Arguing applied philosophy is great for sophomores up late in the dorms, before they do something important in chemistry lab the next morning. When every educated person in Europe spends 500 years at it, to the exclusion of anything of any actual material importance, it's kind of retarding of human intellectual evolution. (And yes, there were advances being made in China and parts of Mesopotamia, but very little that did more than tread water on a technological progress scale. Gunpowder from China was a key advance, but it still took centuries for the chemistry to advance it significantly, and that wasn't accomplished until recent centuries. Read Guns, Germs, and Steel for more on when and why these advances occurred.)
And here's where the clever conclusion would go if I'd written this in anything other than stream of consciousness.

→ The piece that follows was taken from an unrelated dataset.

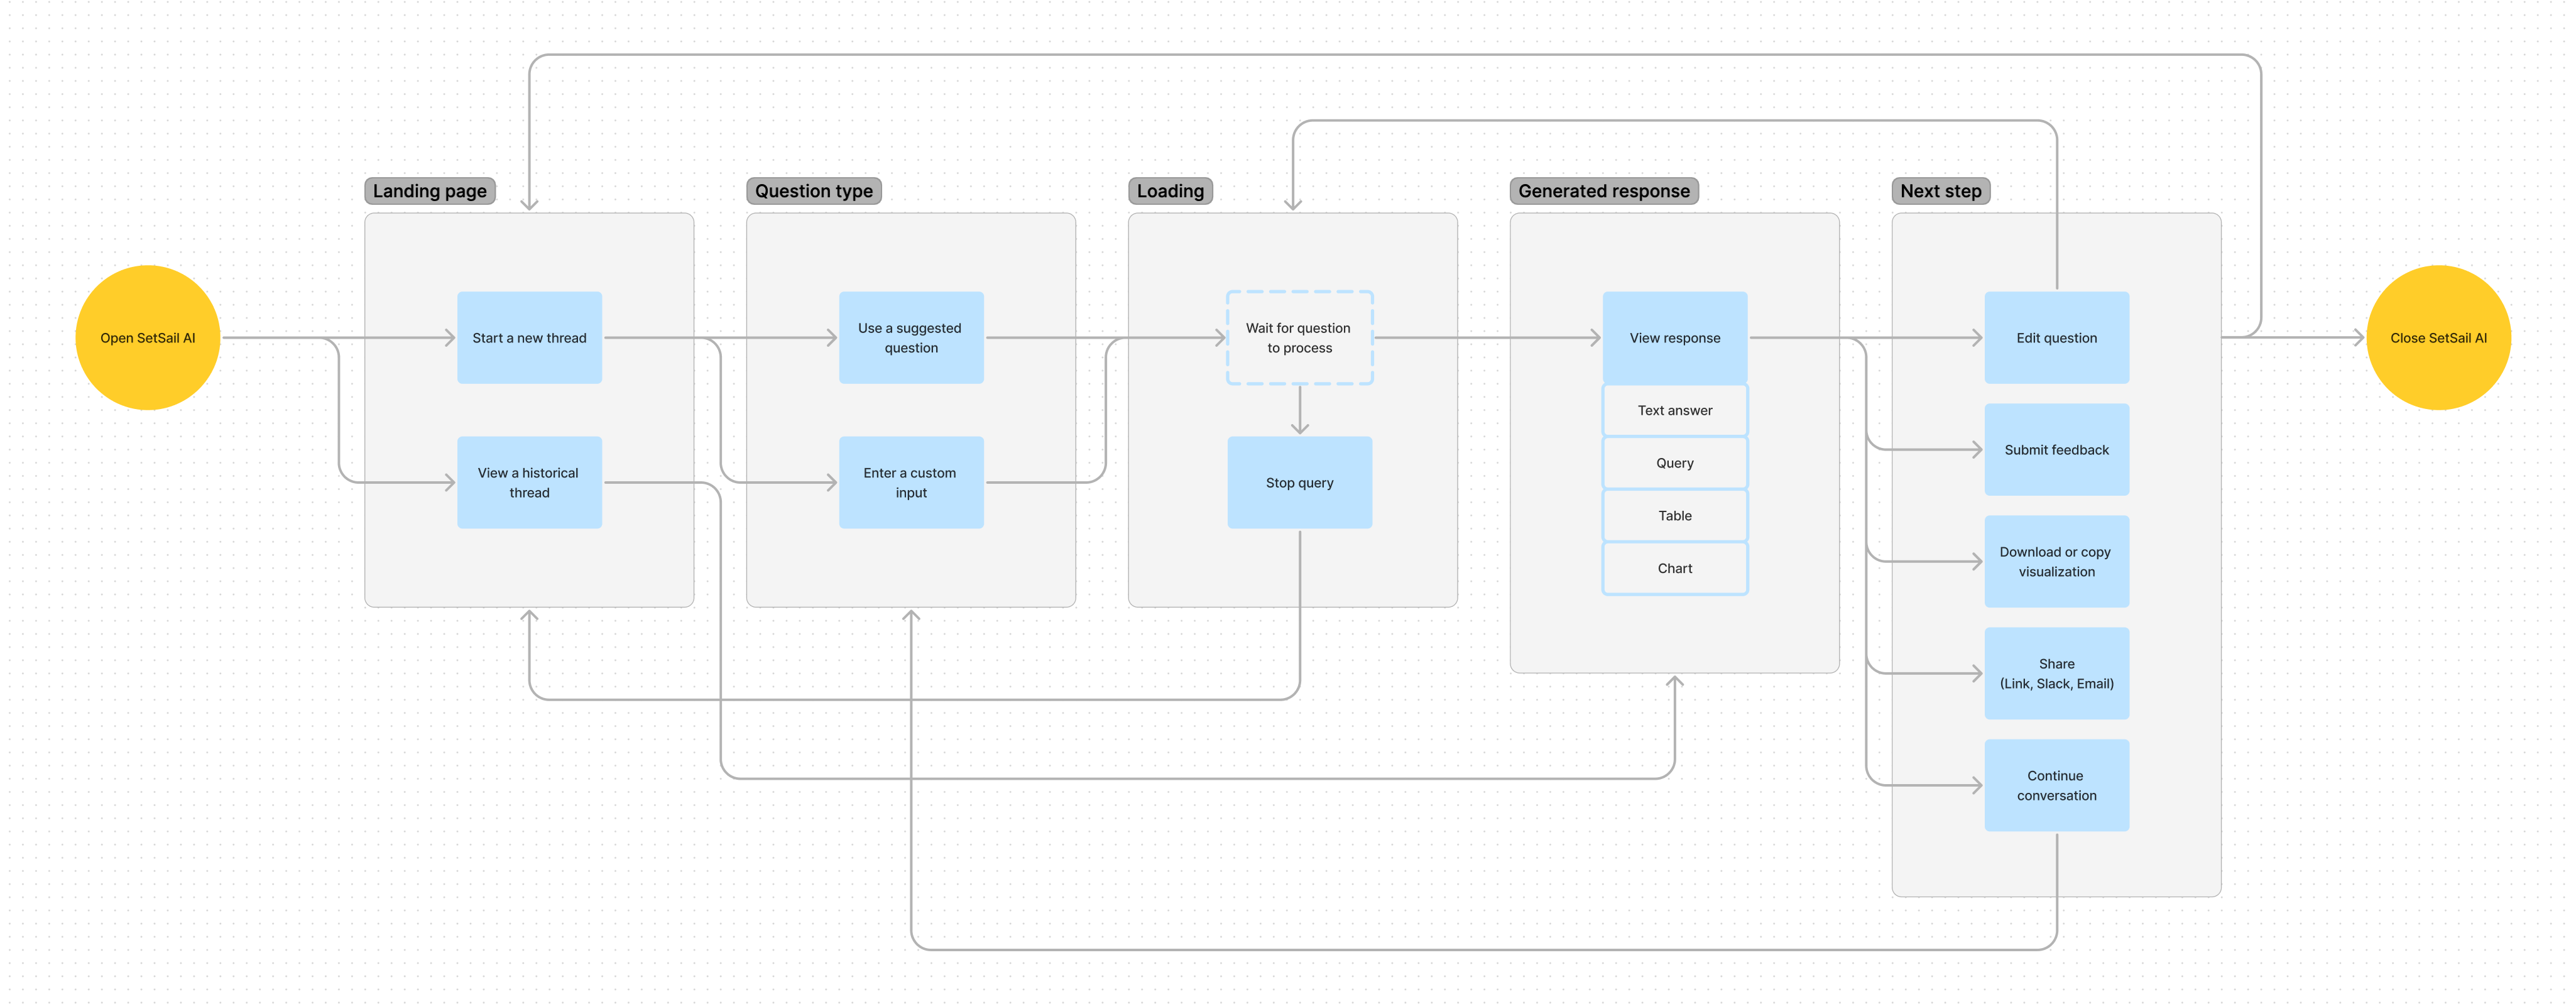Select the Start a new thread node
This screenshot has height=1004, width=2576.
click(529, 338)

Perhaps I'll read over it later tonight while grabbing a quick post-gym dinner, and see if I can fix it up a bit and bring it to a better ending than one of those lame pop songs that just fade out while repeating the chorus 50x.
Man, I hate songs that do that. There are some songs that I really want to like, but because they have like 2 verses and then the chorus repeated 8 times, I just can't.
Anyway, that graph is very western-centric and essentially bullshit. Western science may have stagnated, but in the middle east, asia and india science was still chugging along through the christian dark ages in the west. A lot of our preserved works from ancient egypt, greece and rome came from arabic copies made during that time period.
Hey, seems I can still remember some of my History of Science university course after all! Just not enough to actually be useful. I really wish I hadn't thrown my course reader out now.
True, the graph is western centric, but it's essentially correct from a modern, "computers and spaceships" perspective. The Muslim world kept alive a lot of the Greek and Roman writings during the Dark Ages in Europe, and China was flourishing and discovered gun powder, but nothing done anywhere on earth significantly advanced culture or technology until the Enlightenment and Renaissance in Europe.
To be sure, many places on earth were far more advanced and worth living in than Europe from oh, 300-1600AD, but it was Western Culture, Europe/US mostly, that incubated, from 1500-1900 or so, our modern scientific and technological society. I added a note in the original post on this, but read Diamond's "Guns, Germs, and Steel" for an informative and non-racist/manifest-destiny style account of why/how this happened.
South Park did an episode on Mormonism that was hilarious. The funniest part about it was that they didn't really even make fun of it. They just told the story and that alone was LOL-worthy.